Brown’s pardons also include a man who just lost his Paradise home in a wildfire.

The Democratic governor also commuted the sentences of 70 people still serving time, including Walter “Earlonne” Woods, who co-hosts a podcast called “Ear Hustle” from inside San Quinton state prison.

Former Sen. Roderick Wright was convicted of felony charges of voter fraud and perjury in 2014 when a Los Angeles County jury determined he lived outside the district he represented. Some lawmakers at the time defended Wright, saying state law was ambiguous about the issue. The Legislature has since changed the law to make Wright’s situation legal, and the state Supreme Court cleared the way for the pardon this week.

Wright was sentenced to 90 days in jail then released almost immediately.

Wright said Wednesday that he was wrongly prosecuted and that the law he was charged under did not say he had to live at the home he owned in his district. Wright said as a lawmaker, he spent nine months of the year in Sacramento. He also accused prosecutors of introducing irrelevant and prejudicial evidence at trial that Wright drove a Maserati and had suits from Neiman Marcus.

“It certainly is a day of thanksgiving for me,” Wright said. He said he was ecstatic about the pardon and grateful to Brown for looking closely at his case.

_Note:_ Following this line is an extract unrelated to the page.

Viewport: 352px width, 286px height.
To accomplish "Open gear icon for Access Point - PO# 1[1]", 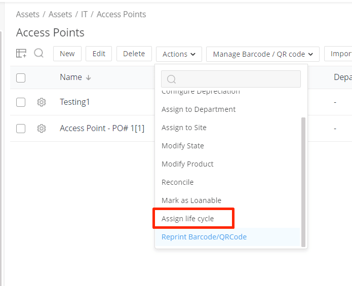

Still, he said he lost a portion of his life that he could never get back.

Wright said he was wrongly prosecuted and that the law he was charged under did not say anything about how many days he had to spend at the home he owned in his district. If it had, he would have complied with that requirement, he said.

He was also pardoned for stealing a car in the 1970s.

Brown’s pardons of refugees, all of whom arrived in the United States as minors, are his latest effort to help immigrants whose crimes could make them eligible to be deported. He said they’ve all completed their sentences and become upstanding citizens deserving of clemency.

The pardons don’t automatically stop deportation proceedings, but they eliminate the state convictions on which federal authorities might base deportation decisions. That gives the men’s lawyers strong legal arguments before immigration judges to try to prevent their removal from the country.

Brown pardoned Tung Tanh Nguyen, who was convicted of murder and robbery in 1994 in Orange County. The pardon says Nguyen risked his life to save civilians during a prison riot, and since his release “has become a tireless advocate for juvenile justice reform.”

Truong “Jay” Quang Ly, who was convicted of voluntary manslaughter in 1997 when a passenger in a car Ly was driving shot and killed another driver, now owns seven restaurants in Southern California. Hai Trong Nguyen, who was convicted of robbery with a firearm in Los Angeles County in 1999, volunteers with anti-recidivism and prisoner re-entry organizations.

Brown says all three have behaved well since finishing their sentences.

Earlier this year, Brown drew an angry response from President Donald Trump when he pardoned five ex-convicts facing deportation, including two who fled the Khmer Rouge regime in Cambodia with their families four decades ago.

Brown also pardoned a man who just lost his home when California’s deadliest wildfire swept through the town of Paradise. Jason James Burnett was convicted of drug charges in 1994. Brown’s spokesman, Evan Westrup, said the timing of the pardon was coincidental, “but he was certainly happy to hear some good news given what he’s gone through in recent days.”

The governor is a former Jesuit seminarian and traditionally issues pardons around Thanksgiving and major Christian holidays.

California’s longest-serving governor has now issued 1,593 pardons, including 404 during his first two terms as governor from 1975 to 1983.

Brown’s father, Edmund G. “Pat” Brown issued 467 pardons and 55 commutations, but there have been long stretches of very few in California.

From 1991 through 2010, former Govs. Pete Wilson and Gray Davis issued no pardons while Arnold Schwarzenegger handed out just 15.